**WHAT YOU WILL DO:** Print the line containing "Projects (140, 2446)" and each line after it to the end of the material below. Print nothing else.

[MATERIAL FOR THIS TASK]

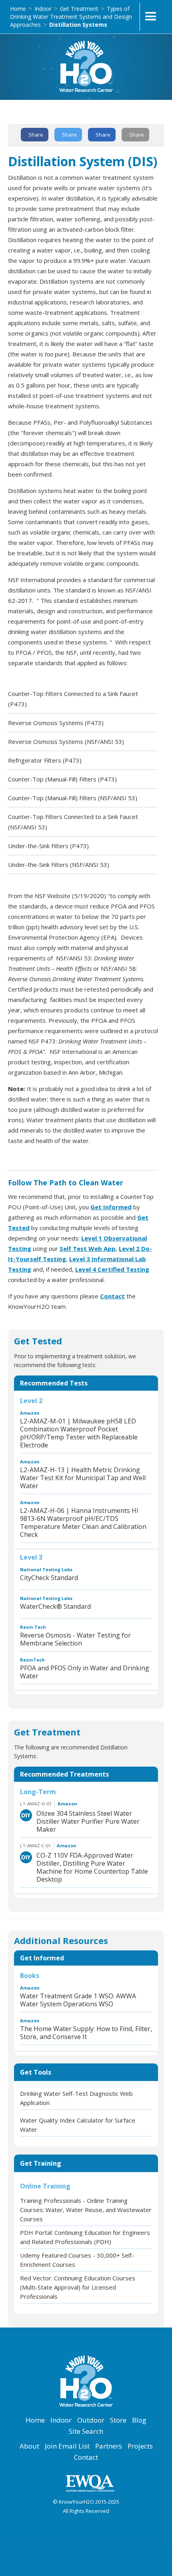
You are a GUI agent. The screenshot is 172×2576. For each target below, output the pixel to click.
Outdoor (90, 2420)
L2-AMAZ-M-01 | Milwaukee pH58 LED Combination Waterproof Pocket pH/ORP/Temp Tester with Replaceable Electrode (79, 1433)
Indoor (43, 8)
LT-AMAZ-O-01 (36, 1804)
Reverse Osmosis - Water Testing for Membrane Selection (75, 1639)
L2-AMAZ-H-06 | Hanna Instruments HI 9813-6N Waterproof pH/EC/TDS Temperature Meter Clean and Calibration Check (83, 1522)
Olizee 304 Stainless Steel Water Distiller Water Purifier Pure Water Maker (88, 1821)
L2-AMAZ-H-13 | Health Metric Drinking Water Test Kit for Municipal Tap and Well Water (83, 1478)
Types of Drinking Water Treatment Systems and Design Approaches (71, 16)
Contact (86, 2457)
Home (18, 8)
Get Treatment (79, 8)
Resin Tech (33, 1627)
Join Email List (67, 2446)
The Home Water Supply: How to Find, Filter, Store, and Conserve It (86, 2033)
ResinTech (32, 1660)
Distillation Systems (78, 24)
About (29, 2446)
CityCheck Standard (49, 1578)
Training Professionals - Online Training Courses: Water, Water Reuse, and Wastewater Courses (86, 2209)
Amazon (30, 1413)
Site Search (86, 2431)
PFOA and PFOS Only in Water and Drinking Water (84, 1672)
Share (35, 134)
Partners (108, 2446)
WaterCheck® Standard (55, 1606)
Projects (140, 2446)
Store (118, 2420)
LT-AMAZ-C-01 (35, 1846)
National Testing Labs (46, 1569)
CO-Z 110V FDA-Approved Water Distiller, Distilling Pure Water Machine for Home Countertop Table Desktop (92, 1867)
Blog (139, 2420)
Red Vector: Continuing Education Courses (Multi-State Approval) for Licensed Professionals (77, 2287)
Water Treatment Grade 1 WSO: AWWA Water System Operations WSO (78, 2000)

[/MATERIAL FOR THIS TASK]

**YOUR RESPONSE:**
Projects (140, 2446)
Store (118, 2420)
LT-AMAZ-C-01 (35, 1846)
National Testing Labs (46, 1569)
CO-Z 110V FDA-Approved Water Distiller, Distilling Pure Water Machine for Home Countertop Table Desktop (92, 1867)
Blog (139, 2420)
Red Vector: Continuing Education Courses (Multi-State Approval) for Licensed Professionals (77, 2287)
Water Treatment Grade 1 WSO: AWWA Water System Operations WSO (78, 2000)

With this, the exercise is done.